__Task to complete__: Copy the stretch of the listing from the line containing "The height and width of the screenshot is (478, 1568)." through the line containing "click(x=26, y=625)", reproducing each line without any change.

__Data for this task__:
** Begin **

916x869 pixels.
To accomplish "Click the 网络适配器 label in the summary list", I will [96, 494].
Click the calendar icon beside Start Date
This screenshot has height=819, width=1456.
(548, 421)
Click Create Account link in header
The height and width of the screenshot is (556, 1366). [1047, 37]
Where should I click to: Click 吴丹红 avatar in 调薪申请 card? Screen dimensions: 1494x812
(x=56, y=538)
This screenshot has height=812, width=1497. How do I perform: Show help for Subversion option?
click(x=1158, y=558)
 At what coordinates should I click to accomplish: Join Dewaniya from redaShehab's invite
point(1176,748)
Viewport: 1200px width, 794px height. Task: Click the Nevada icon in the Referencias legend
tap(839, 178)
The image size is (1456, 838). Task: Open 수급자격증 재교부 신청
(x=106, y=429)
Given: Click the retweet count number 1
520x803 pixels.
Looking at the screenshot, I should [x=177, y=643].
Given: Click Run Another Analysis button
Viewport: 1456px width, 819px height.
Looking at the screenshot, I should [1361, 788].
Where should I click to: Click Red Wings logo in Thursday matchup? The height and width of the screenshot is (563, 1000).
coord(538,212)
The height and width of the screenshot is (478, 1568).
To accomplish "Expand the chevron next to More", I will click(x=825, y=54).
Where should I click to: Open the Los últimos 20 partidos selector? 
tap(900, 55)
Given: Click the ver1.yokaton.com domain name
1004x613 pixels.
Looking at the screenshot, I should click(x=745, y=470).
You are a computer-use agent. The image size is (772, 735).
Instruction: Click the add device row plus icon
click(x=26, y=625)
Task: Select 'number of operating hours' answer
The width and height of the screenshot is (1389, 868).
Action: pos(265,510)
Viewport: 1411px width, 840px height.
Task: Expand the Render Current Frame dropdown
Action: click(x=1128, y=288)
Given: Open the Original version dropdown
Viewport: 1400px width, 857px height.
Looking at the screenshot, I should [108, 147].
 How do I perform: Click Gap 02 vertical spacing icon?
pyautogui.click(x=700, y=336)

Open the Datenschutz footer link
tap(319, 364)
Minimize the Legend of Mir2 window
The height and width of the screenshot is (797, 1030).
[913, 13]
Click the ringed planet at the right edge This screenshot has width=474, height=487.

** End **

__Final result__:
The height and width of the screenshot is (478, 1568).
To accomplish "Expand the chevron next to More", I will click(x=825, y=54).
Where should I click to: Open the Los últimos 20 partidos selector? 
tap(900, 55)
Given: Click the ver1.yokaton.com domain name
1004x613 pixels.
Looking at the screenshot, I should click(x=745, y=470).
You are a computer-use agent. The image size is (772, 735).
Instruction: Click the add device row plus icon
click(x=26, y=625)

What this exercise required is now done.